Sift the flour, all the spices, baking soda and salt into a medium size bowl. Mix really well.
Place the cooled coconut oil, sugar and aquafaba in a large bowl. Cream them together with an electric whisk until well combined and slightly thickened. Add the maple syrup and whisk some more until you get a thick, homogeneous mixture.
Fold ½ of the flour mix into the wet ingredients and, once combined, add the remaining half. Make sure there are no flour pockets and everything is well combined, but do not knead. The dough will be quite loose and sticky, that’s fine, it’s the way it should be. Wrap the dough in a piece of cling film (glad wrap) and place it in the fridge for at least 1 hour. You can safely keep it in the fridge overnight too.
Allow the dough to come to room temperature and then roll it slowly and gently between two sheets of baking paper or on a lightly floured surface.
Roll the dough into a 3 mm thin circle that is large enough to cover the base of the tart tin and the sides.
Roll the rolled out dough onto a rolling pin, place the rolling pin over the tart case and gently unroll the dough on the top of the tart tin.
Mould the dough into the tart case (making sure it fits really snugly everywhere) and trim the excess with a sharp knife. Patch up any holes or thin edges with the off-cuts and pierce the bottom of the pastry with a fork in a few places.
Place the lined tart case back in the fridge while you heat up the oven to to 175° C / 350° F.
Once the oven is ready, line the inside of the pastry case with a large piece of baking paper (I crumple it first so that it’s more flexible) and then arrange baking beads (or whatever you use instead) on top of the pastry.
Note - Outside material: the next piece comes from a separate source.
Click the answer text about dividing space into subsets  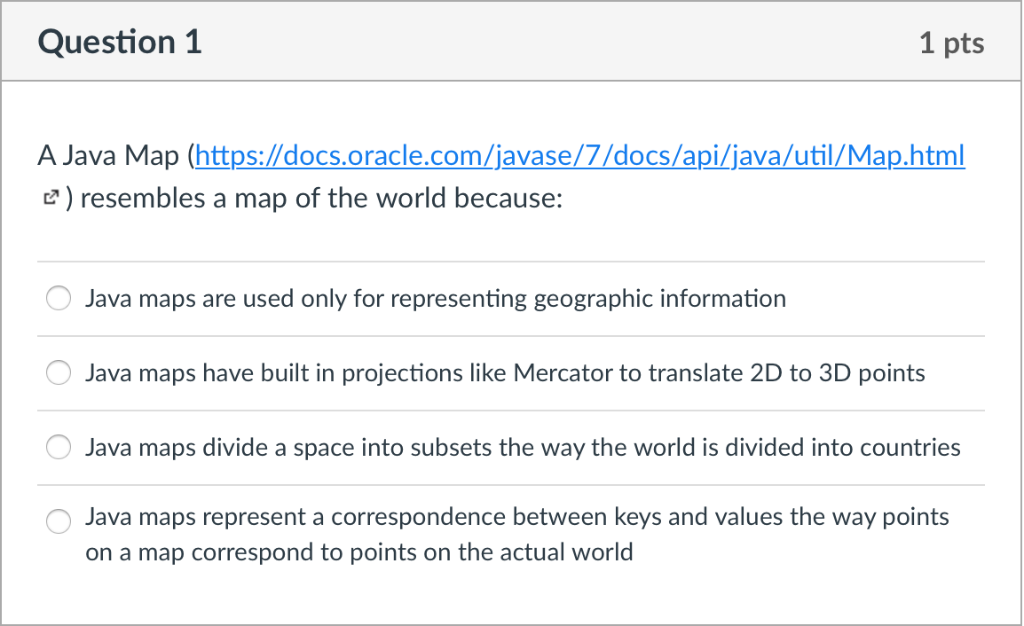click(522, 448)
Blind bake for 15 minutes.
After 15 minutes, take the beads and the baking paper off and return to the tart to the oven for another 10-15 minutes. Allow it to cool completely.
GANACHE FILLING
Place the broken up chocolate pieces and coconut cream in a clean glass or metal bowl over a bain marie (water bath). Warm them both up on the lowest setting (the water underneath should barely simmer and not boil) until the chocolate has been melted. Make sure the water does not touch the bowl the chocolate is in.
Once the chocolate has melted, whisk it into the cream with a wire whisk, then add almond milk, amaretto and maple syrup. You can adjust the amount of syrup to taste, but make sure you compensate by adding more almond milk (if you end up using less maple syrup than I did).
Allow the mixture to cool down and fill the tart case.
Transfer the filled tart case into the fridge. Allow it to set for at least 8 hours (overnight is best).